Expanding Availability of Treatment
While surgery is still the procedure of choice for relatively healthy individuals in need of aortic valve replacement, the availability of TAVR and the ability to offer patients a transcarotid option here further expands the number of individuals who can receive life-saving treatment, says Lee.
“We can offer the full spectrum of care related to the aortic valve, including standard surgery, two different kinds of minimally invasive surgeries and several different kinds of TAVR procedures. As a result, we can really tailor the treatment to the patient’s needs and overall medical condition,” he says. “There is almost no circumstance in which we can’t treat a patient now.”
“The idea that ‘there’s nothing we can do, there are no options for you’ is really an obsolete discussion,” Turi agrees.

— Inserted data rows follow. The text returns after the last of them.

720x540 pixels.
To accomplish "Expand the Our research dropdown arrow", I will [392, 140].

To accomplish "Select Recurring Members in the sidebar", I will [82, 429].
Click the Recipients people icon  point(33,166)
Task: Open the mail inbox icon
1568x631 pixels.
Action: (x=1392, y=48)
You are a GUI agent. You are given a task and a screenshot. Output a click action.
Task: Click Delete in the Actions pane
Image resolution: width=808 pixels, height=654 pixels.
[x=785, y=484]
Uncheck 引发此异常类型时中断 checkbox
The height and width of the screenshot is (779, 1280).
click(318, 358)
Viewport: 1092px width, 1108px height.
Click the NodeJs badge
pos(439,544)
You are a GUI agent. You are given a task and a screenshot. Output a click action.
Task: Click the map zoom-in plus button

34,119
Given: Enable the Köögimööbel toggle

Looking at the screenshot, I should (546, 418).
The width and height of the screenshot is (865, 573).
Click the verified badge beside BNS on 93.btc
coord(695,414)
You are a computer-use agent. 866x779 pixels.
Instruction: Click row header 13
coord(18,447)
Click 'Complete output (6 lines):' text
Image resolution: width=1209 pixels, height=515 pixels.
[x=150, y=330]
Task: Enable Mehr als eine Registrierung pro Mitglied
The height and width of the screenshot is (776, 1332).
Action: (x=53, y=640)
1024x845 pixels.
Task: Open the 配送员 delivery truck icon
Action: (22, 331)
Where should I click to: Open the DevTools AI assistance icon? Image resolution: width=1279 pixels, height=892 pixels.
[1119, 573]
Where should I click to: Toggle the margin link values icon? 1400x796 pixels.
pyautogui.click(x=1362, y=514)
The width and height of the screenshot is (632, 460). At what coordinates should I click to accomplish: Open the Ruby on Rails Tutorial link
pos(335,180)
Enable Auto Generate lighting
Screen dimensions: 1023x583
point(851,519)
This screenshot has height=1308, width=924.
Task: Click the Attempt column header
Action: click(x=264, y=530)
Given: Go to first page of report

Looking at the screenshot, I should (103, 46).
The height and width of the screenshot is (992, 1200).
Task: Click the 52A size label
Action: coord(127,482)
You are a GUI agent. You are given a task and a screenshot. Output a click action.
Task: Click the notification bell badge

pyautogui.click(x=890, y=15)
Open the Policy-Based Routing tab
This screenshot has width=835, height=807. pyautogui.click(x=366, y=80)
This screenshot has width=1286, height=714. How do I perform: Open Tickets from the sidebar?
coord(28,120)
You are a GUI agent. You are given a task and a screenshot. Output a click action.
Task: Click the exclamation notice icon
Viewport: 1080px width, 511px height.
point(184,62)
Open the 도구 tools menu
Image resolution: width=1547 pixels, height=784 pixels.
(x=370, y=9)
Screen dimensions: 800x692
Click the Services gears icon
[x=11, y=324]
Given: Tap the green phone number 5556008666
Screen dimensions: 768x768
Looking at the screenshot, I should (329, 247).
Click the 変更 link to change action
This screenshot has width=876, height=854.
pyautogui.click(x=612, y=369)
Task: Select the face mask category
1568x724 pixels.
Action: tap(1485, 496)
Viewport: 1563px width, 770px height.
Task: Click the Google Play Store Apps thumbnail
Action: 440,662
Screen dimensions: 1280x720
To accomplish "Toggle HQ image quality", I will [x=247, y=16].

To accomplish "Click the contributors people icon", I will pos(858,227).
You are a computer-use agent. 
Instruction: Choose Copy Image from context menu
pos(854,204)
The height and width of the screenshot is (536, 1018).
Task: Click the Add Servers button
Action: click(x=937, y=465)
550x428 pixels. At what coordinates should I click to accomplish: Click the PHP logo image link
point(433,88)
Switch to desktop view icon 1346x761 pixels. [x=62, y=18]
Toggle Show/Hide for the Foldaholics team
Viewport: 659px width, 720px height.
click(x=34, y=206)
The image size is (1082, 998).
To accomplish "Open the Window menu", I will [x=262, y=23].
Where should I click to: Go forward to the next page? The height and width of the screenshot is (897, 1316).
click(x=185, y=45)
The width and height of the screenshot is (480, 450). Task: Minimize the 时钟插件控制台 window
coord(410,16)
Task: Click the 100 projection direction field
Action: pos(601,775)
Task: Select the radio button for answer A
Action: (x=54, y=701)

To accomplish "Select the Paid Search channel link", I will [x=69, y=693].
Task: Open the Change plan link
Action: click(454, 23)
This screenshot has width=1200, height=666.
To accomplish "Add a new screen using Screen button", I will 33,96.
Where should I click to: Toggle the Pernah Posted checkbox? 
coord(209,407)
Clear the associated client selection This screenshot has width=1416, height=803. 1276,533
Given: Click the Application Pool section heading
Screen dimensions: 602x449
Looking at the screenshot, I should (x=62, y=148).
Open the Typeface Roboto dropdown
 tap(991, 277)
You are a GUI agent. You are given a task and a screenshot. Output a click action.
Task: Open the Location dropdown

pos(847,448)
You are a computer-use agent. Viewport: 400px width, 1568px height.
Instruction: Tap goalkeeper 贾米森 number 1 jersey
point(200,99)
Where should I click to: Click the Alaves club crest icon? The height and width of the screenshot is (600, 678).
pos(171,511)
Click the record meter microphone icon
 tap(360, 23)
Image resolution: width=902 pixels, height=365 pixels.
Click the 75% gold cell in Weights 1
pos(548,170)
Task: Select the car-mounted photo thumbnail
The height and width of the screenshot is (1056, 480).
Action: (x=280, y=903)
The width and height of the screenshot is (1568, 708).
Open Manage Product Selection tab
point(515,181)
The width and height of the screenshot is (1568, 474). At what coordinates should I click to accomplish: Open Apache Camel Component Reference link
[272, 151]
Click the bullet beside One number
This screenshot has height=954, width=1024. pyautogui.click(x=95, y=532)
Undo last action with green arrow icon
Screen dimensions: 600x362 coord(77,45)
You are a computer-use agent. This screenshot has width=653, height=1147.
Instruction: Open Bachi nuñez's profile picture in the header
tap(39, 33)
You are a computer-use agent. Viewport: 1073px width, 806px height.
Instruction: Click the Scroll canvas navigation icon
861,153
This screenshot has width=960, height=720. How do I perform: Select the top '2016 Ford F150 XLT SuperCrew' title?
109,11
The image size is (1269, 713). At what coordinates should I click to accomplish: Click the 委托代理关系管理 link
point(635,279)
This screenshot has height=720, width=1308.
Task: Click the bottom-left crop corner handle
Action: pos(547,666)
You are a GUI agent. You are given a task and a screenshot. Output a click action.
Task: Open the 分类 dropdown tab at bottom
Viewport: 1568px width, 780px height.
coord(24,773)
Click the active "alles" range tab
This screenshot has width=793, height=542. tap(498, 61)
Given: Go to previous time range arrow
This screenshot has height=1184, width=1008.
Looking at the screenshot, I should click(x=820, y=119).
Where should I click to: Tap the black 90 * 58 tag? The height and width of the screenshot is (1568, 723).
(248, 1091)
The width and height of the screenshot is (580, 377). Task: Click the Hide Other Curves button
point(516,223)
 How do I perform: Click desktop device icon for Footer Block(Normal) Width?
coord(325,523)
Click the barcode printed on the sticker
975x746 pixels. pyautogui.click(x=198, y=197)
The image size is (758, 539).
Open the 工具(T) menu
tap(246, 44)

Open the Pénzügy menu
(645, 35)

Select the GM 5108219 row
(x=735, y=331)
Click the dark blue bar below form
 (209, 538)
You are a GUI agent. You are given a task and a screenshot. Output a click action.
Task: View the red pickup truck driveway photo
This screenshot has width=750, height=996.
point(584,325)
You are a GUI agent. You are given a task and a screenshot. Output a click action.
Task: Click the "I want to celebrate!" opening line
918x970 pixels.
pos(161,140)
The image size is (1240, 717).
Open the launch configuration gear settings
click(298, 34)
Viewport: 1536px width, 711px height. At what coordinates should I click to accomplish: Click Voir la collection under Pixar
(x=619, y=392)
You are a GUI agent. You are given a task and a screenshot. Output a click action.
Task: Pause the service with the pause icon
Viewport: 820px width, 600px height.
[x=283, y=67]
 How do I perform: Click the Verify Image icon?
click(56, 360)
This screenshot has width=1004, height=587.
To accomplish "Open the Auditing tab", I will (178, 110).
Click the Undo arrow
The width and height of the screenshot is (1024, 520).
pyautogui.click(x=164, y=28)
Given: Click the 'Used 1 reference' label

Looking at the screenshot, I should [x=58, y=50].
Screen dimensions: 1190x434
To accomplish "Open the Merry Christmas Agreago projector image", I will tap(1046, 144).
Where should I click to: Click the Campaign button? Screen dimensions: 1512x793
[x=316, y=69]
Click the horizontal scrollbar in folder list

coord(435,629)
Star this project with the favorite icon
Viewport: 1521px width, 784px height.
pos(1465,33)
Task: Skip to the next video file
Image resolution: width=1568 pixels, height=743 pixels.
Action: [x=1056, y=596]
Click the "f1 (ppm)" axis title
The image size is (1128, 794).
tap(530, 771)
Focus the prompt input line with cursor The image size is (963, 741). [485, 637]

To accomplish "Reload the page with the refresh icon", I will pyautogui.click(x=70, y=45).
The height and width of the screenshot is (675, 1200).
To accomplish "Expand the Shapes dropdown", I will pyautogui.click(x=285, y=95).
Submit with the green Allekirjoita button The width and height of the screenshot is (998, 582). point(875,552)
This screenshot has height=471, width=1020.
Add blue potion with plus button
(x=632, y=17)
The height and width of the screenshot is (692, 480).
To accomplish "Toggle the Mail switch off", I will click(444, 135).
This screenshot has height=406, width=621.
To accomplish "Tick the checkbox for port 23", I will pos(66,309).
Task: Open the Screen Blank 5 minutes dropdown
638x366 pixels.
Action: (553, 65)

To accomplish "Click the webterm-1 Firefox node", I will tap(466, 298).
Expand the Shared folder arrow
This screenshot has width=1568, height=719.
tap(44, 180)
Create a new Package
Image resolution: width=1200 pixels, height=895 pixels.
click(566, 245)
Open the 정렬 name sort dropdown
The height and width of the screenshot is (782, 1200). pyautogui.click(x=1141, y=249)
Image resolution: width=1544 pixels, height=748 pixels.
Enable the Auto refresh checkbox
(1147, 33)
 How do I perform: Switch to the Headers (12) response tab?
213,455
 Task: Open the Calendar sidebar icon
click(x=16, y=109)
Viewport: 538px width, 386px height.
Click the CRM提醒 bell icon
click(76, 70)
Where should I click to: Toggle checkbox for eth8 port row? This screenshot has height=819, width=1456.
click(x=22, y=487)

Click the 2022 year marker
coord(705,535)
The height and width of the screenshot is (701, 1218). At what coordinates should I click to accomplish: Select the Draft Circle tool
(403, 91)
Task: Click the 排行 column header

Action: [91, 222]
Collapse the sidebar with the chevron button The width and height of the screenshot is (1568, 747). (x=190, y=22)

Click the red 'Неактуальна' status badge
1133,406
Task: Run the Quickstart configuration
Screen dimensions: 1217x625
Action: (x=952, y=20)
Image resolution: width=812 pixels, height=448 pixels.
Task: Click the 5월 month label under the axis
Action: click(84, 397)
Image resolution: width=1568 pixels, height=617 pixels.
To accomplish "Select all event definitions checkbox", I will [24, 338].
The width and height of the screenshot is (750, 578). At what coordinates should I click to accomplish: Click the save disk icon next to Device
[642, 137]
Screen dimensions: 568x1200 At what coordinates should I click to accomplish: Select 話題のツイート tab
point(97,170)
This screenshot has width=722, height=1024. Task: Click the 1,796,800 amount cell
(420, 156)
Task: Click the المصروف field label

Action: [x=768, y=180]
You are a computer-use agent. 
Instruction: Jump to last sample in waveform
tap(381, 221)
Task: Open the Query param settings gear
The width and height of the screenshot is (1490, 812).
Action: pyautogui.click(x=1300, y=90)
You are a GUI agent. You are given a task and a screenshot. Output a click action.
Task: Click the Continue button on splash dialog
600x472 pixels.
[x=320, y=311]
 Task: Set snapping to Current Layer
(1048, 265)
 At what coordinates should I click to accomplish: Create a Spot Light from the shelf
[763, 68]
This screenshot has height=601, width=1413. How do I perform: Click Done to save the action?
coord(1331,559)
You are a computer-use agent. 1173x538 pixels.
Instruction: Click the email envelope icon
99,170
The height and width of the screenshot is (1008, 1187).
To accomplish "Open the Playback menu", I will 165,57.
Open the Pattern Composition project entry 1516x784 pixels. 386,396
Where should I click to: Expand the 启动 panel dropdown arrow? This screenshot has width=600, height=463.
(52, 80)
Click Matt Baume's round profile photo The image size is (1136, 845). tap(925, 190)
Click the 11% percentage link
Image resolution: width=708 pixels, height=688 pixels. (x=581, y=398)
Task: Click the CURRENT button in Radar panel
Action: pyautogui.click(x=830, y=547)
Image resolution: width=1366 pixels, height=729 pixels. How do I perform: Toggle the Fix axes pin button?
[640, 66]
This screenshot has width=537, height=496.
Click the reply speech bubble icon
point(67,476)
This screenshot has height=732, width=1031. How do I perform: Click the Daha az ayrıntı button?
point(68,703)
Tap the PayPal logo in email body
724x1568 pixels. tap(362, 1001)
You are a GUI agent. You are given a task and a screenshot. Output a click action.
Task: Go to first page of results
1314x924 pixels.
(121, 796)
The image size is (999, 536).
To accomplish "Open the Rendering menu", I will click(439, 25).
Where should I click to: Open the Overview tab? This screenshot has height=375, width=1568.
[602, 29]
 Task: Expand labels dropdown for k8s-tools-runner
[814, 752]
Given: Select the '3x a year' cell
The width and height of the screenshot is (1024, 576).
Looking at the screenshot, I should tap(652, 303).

Changes in the availability of the TAVR technique and its technology have come rapidly, Turi notes. What once was a procedure exclusively for people who were absolutely inoperable has now been expanded to include individuals who are at high risk from surgery.
“We’re using it in healthier patients than before, because the data about outcomes have been compelling,” Turi explains.
Since the first TAVR procedure was performed in 2002, Turi has seen the devices used getting smaller and smaller – about half the size they were originally, he says. More patients have expanded options, are ambulated and out of the hospital in days instead of weeks, and ongoing refinements are taking place in the technology, he adds.
While the average age of patients undergoing the procedure here is in the late 80s, Turi has performed a TAVR procedure on a patient as young as 42. But because TAVR patients are typically older and more frail, the ability to have an alternative to open surgery has a lot of appeal to patients, Turi says. It’s a shorter procedure; involves deep sedation instead of general anesthesia; avoids having the chest open in invasive surgery; and there’s even a chance they will be able to sit in a chair that same night. It eliminates some of the fear people have about surgery in general.
As for Rossi, she has been pleased with the outcome.
“At first I was weak and couldn’t do much, but now I’m getting my strength back. There may be times when I get tired, but I’ll sit down for a few minutes and will be fine. Little by little, I’m getting better all the time,” she says. “The last three years had been an ordeal, but so far, it seems to be successful.”
Another positive outcome is the improvement in her appetite, she says. In the years prior to the surgery, she had lost more than 50 pounds, bringing her well below the acceptable weight range for a woman of her height. She would have a piece of chicken smaller than her palm and only be able to eat less than half of it, she recalls: “Now I’m able to eat more, which I’m really happy about. My appetite is still improving, and I’m hoping to gain more weight to get into the correct weight range.”